Log Parser can read your logs and upload them to the Database.
For your Database Server you will want something that is fast (Microsoft SQL Server, IBM's DB2, PostgreSQL or Oracle). mySQL might be useful too but I have not experience with large Databases with it.
You will want all the memory you can afford. If you will be using the Database with regularity I'd say 4 GB at least. It can be done with less but you WILL notice big difference in performance.
Also, go for multicore/multi cpu servers if you can afford it and, again, if you will be using this Database with regularity.
Another recommendation is to analyze the king of queries you will be doing and plan the indexes accordingly. Remember: Every index you create will require additional storage space.
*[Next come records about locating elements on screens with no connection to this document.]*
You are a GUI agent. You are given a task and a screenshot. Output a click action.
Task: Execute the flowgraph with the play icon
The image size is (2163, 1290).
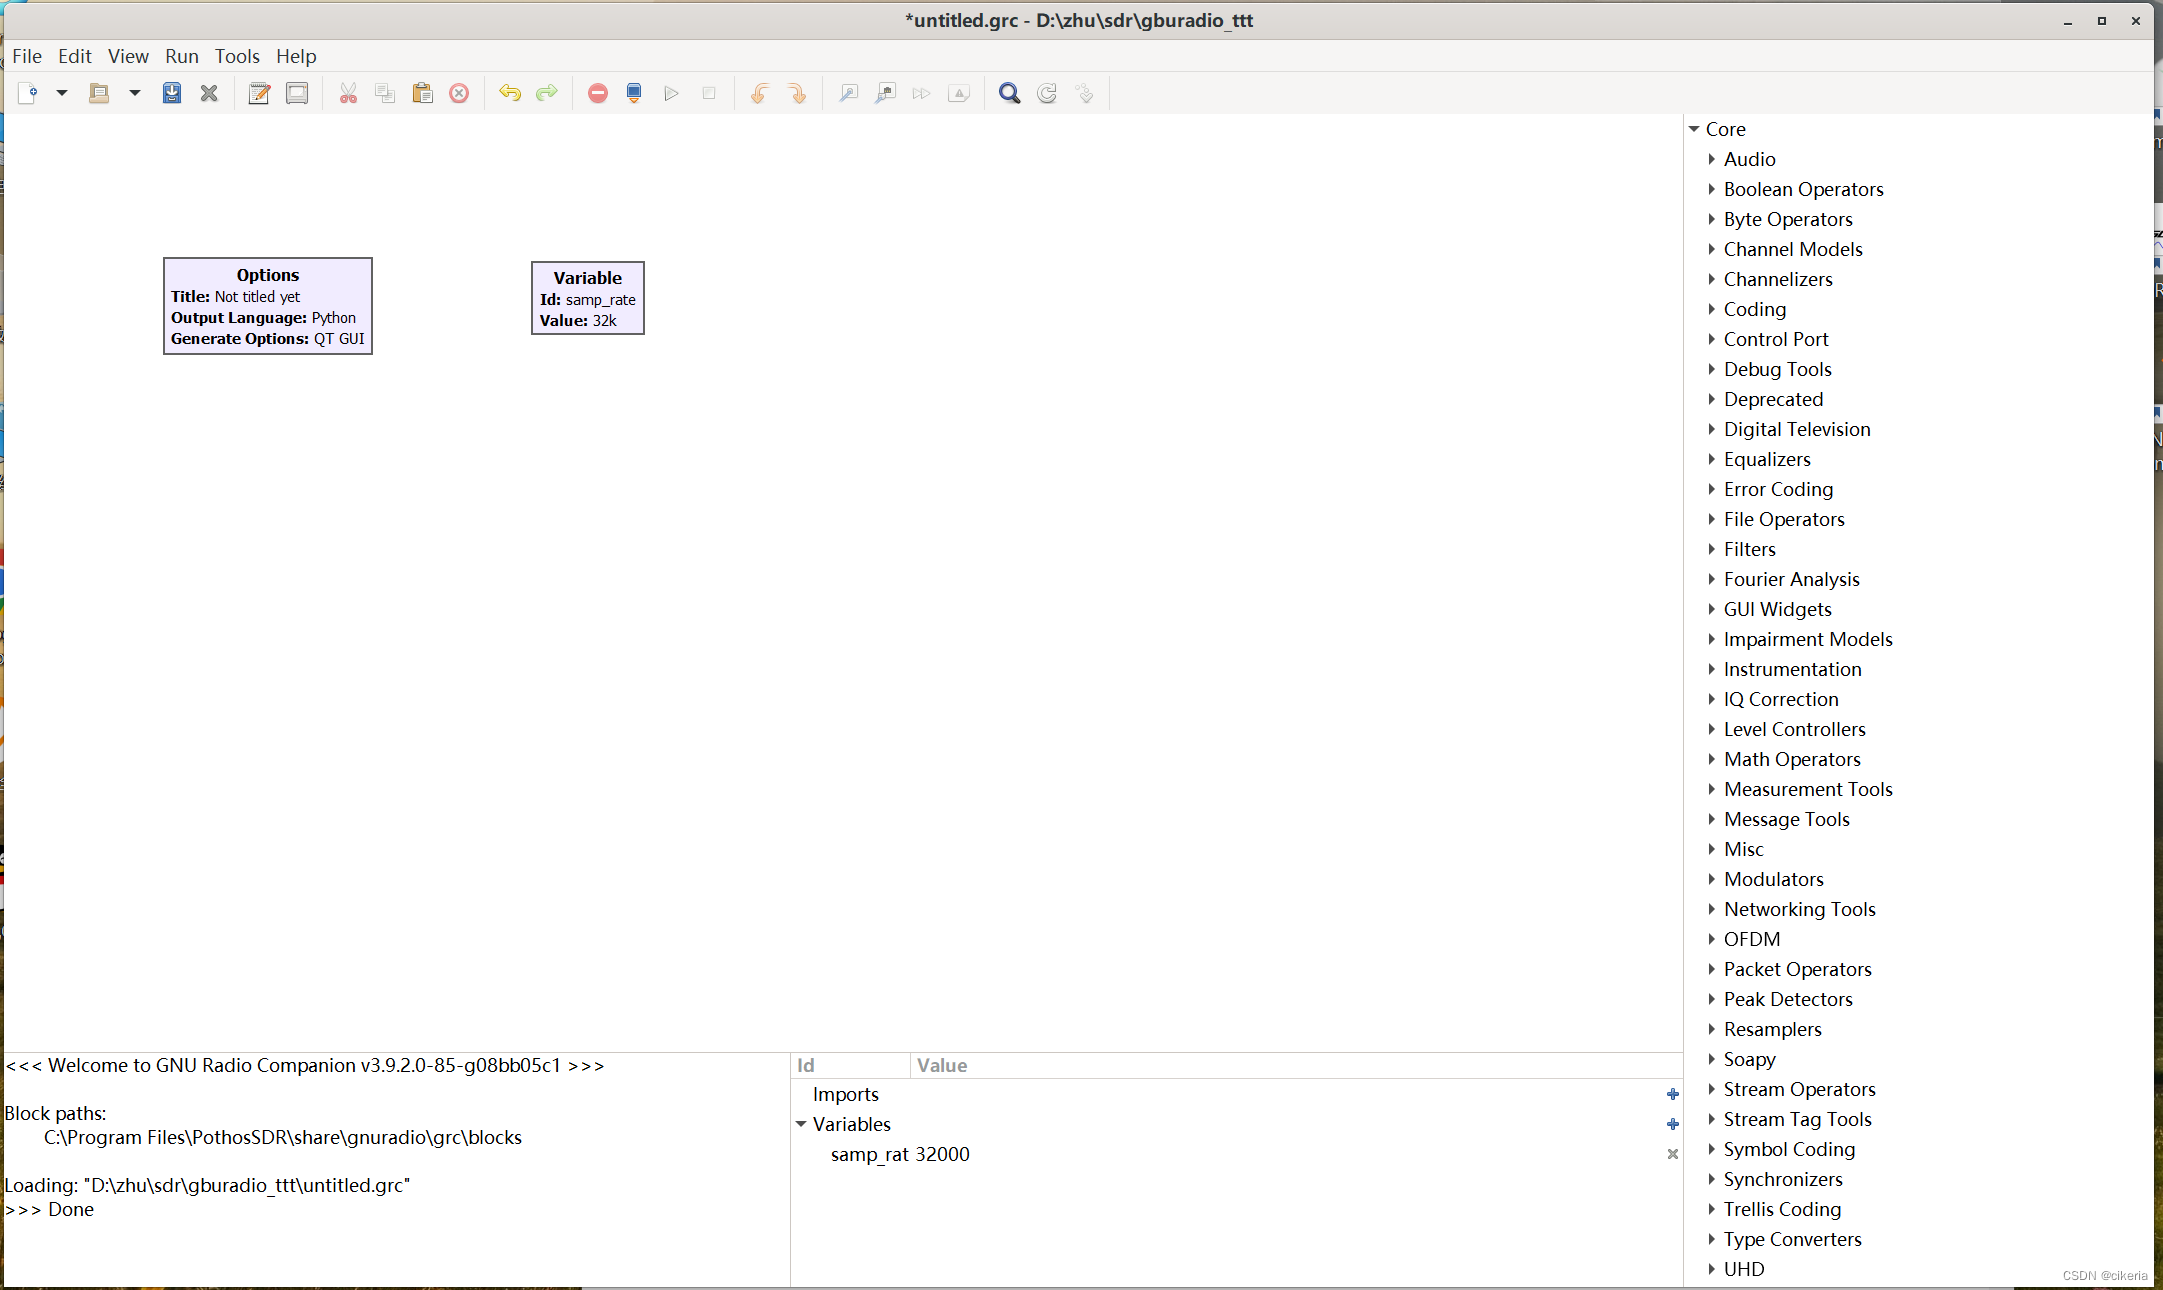pyautogui.click(x=671, y=93)
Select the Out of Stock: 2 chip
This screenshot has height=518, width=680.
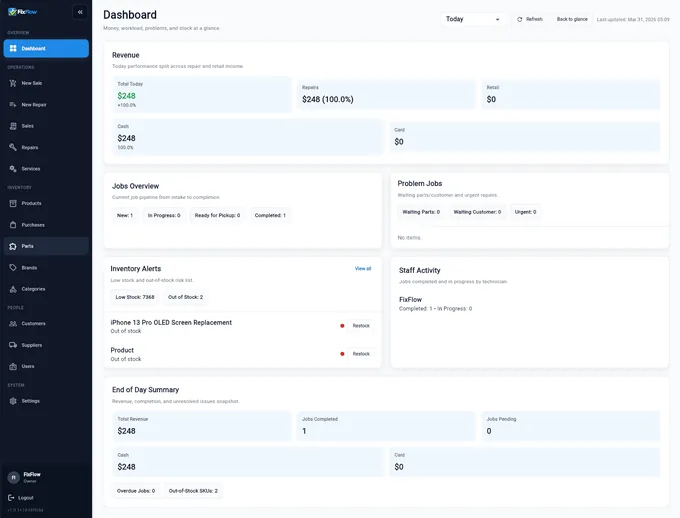tap(186, 297)
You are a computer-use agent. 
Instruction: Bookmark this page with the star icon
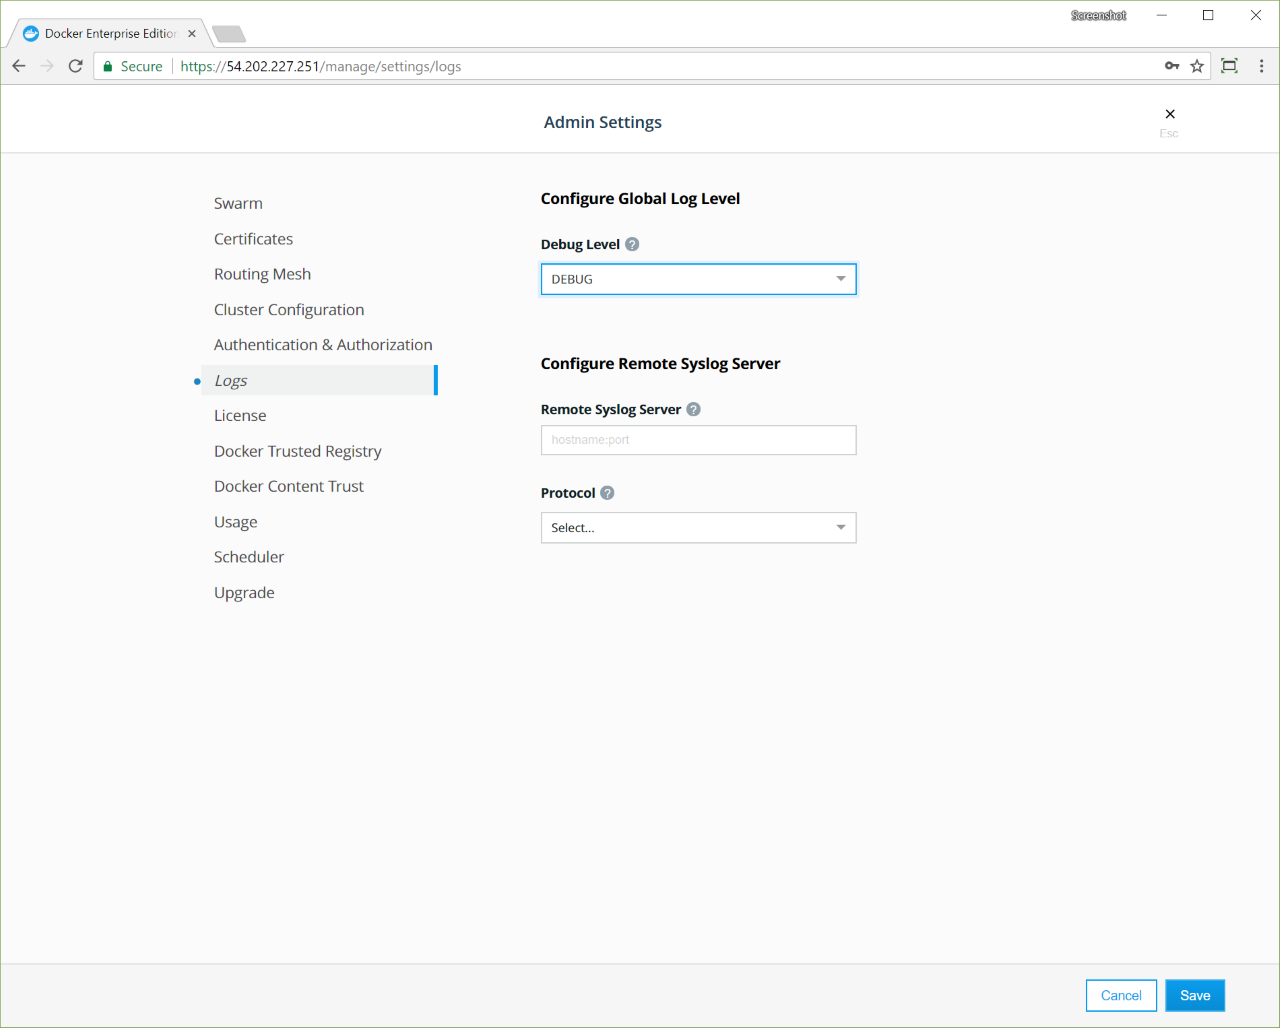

Of course, turn off the indexing or even destroy de indexes before masive data load operations. That will make the load lots faster. Re-index or re-create the indexes after the data load operation.
Now, if this Database will be an ongoing operation (i.e. is not just to investigate/analyze something and then discard it) you may want design a Database Schema with catalog and detail tables. This is called Database Normalization and the exact amount of normalization you will want depends on the usage pattern (data load operations versus query operations). An experienced DBA is a must if this Database will be used on an ongoing basis and have performance requirements.
I will take the risk to include something obvious here but...
I think you may be interested in a Log Analyzer. These are computer programs that generate statistics from Web Server log files (some can analyze also ftp, sftp and mail server log files).
Web Log Analyzers generate reports with the statistics. Usually the reports are generated as HTML files and include graphics. There is a fair variety on depth analysis and options. Some are very customizable and some are not. You will find both commercial products and Open Source.
For the amount of data you will be managing, double check each candidate product and take a closer look on speed and ability to handle it.